Militants bretons détenus : un « maton » contre Lebranchu

Nous diffusons ici une lettre d’un gardien de prison que « Bretagne-Hebdo » du mercredi 24 avril 2002 vient de publier. Il s’agit d’un témoignage « brut de décoffrage » dont l’intérêt nous semble certain.

Pour la coordination Anti-Répressive de Bretagne,
Le porte-parole,
Claude Le Duigou.


J’ai 32 ans, je viens d’un petit village de la région rennaise, je travaille dans l’administration pénitentiaire, c’est pourquoi je tairai mon identité car je suis soumis au droit de réserve et à cause de ce que j’ai à vous révéler. Comme beaucoup de Bretons, je suis fonctionnaire de l’administration pénitentiaire non par vocation mais par nécessité; dans plusieurs années, je pourrai peut-être demander à être affecté dans un établissement situé en Bretagne.

Je suis syndiqué à la CGT-pénitentiaire qui est minoritaire. Si je suis poursuivi pour mes écrits, j’aurai donc peu de soutien de la part de mes collègues. De par mes fonctions, j’ai accès au greffe de la maison d’arrêt de la région parisienne où je travaille, et donc à une partie du dossier pénal des détenus. Je condamne la violence qui n’est pas une solution, mais je considère que la Bretagne mérite mieux que le sort qui lui est réservé actuellement sur le plan des pouvoirs de décision. J’avoue avoir du mal à me reconnaître dans le mouvement breton actuel, mais je suis avec attention les débats et l’actualité régionale.

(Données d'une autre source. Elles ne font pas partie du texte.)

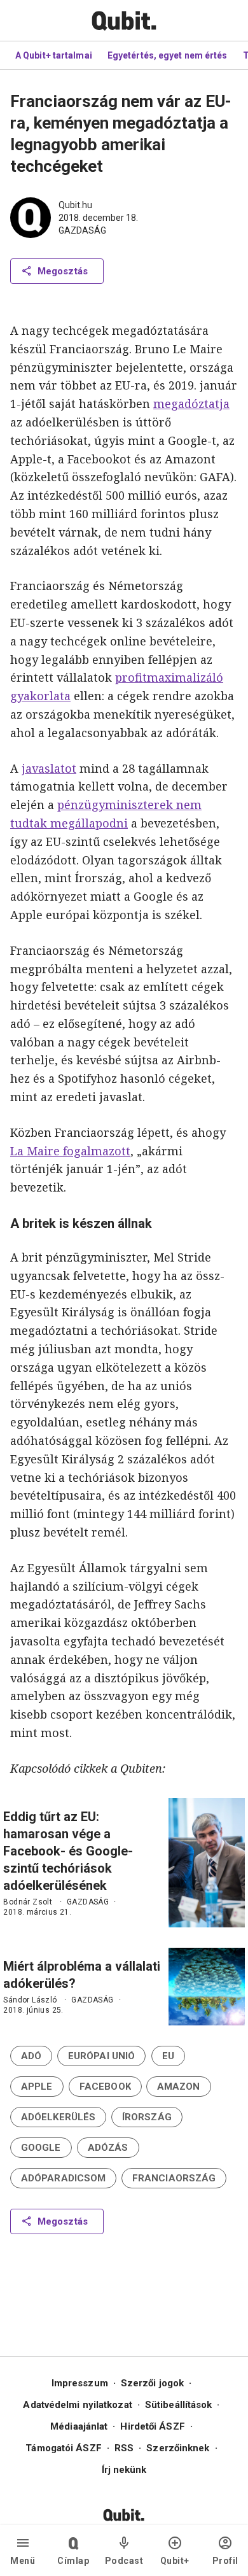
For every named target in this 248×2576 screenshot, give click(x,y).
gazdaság (82, 230)
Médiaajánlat (78, 2426)
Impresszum (80, 2383)
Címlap (73, 2561)
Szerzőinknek (177, 2448)
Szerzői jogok (152, 2383)
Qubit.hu (75, 205)
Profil (225, 2561)
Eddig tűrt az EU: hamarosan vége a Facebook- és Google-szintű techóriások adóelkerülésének (68, 1851)
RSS (124, 2448)
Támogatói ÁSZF (63, 2448)
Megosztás (63, 271)
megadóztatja (191, 403)
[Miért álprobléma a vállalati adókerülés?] (207, 1986)
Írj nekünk (124, 2469)
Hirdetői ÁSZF (152, 2426)
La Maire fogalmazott (70, 1150)
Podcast (124, 2561)
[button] (31, 2056)
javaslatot (49, 768)
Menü (22, 2561)
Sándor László (30, 1999)
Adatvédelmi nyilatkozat (77, 2405)
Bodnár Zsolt (27, 1901)
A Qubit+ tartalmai (53, 55)
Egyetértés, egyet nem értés (167, 55)
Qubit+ (174, 2561)
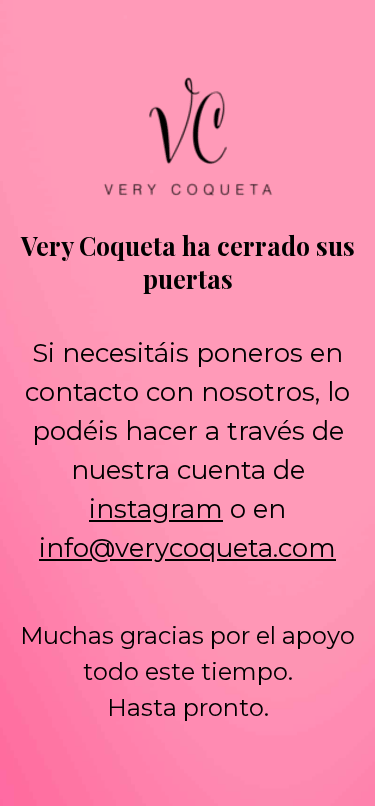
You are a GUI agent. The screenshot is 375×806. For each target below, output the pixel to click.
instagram (156, 509)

Tout d’abord en tant que professionnel de la Justice, je suis atterré de la suffisance qu’affiche Madame Lebranchu au sujet de son bilan en tant que Garde des Sceaux. Nos revendications au sujet des 35 heures ne sont pas entendues ; il y a toujours plus de tâches à effectuer et peu d’embauches, et pourtant l’ambiance ici est de plus en plus tendue en raison de la dégradation des conditions de sécurité et de l’explosion depuis l’affaire Bonnal (Le Chinois) du nombre d’incarcérations provisoires. En tant que Breton, je suis sidéré que Madame Lebranchu ose affirmer que la justice est indépendante, égale et juste pour tout le monde. J’ai croisé certains de ceux que vous appelez « prisonniers politiques bretons ». Ils m’ont donné l’air d’être un peu naïfs et un peu dépassés par la médiatisation de leurs cas. Toutefois, ils restent dignes, polis et convaincus, rien à voir avec les racailles, toxicomanes, violeurs et autres pédophiles que l’on croise ici. En ce moment dans certaines cellules de 10 m² ; il y a jusqu’à 4 détenus qui doivent cohabiter 22 heures sur 24 ; les détenus d’origine basque, bretonne ou corse ne sont jamais impliqués dans des bagarres, au contraire ils sont facteurs d’apaisement. Pourtant, eux non plus ne dorment pas au quartier VIP où sommeillent seuls en cellule ceux qui ont pillé la république...

J’ai dû suivre une courte formation de droit pour travailler ici, et comme sur tous les frontons officiels, on peut lire sur la maison d’arrêt où je travaille « liberté, égalité, fraternité ». Et c’est là que le bât blesse … Pourquoi alors quasiment tous les détenus corses qui ont reconnu être membres du groupe terroriste Armata Corsa et qui ont été arrêtés avec des armes et des explosifs sont-ils en liberté après plusieurs mois passés ici en préventive ? Pourquoi eux, dont l’organisation opposée au processus de Matignon a revendiqué (excusez du peu !) 2 assassinats, de nombreux plasticages et une voiture piégée en plein Paris, et pas les Bretons , Pourquoi l’auteur du communiqué de revendication de groupe autonomiste corse Clandestinu, qui a provoqué 2 énormes attentats en plein jour en septembre 1999, a t-il été remis en liberté au bout de … 8 jours, alors que l’ancien porte-parole d’Emgann est, si j’en crois Libération, toujours en détention au bout de presque 24 mois pour avoir tapé un communiqué signé ARB ? La justice aurait-elle peur des Bretons ou aurait-elle peur de reconnaître qu’elle s’est trompée en les inculpant de tout et n’importe quoi, y compris un attentat tragique qu’ils ont condamné ? Pendant ma formation juridique, on ne m’a pas expliqué qu’il existait un supplément régional au Code de procédure pénale pour les différents terroristes. Toutes ces informations sont vérifiables auprès du parquet antiterroriste. Quant à Madame Lebranchu, qu’elle soit sure que je ne voterai pas socialiste comme beaucoup de mes collègues.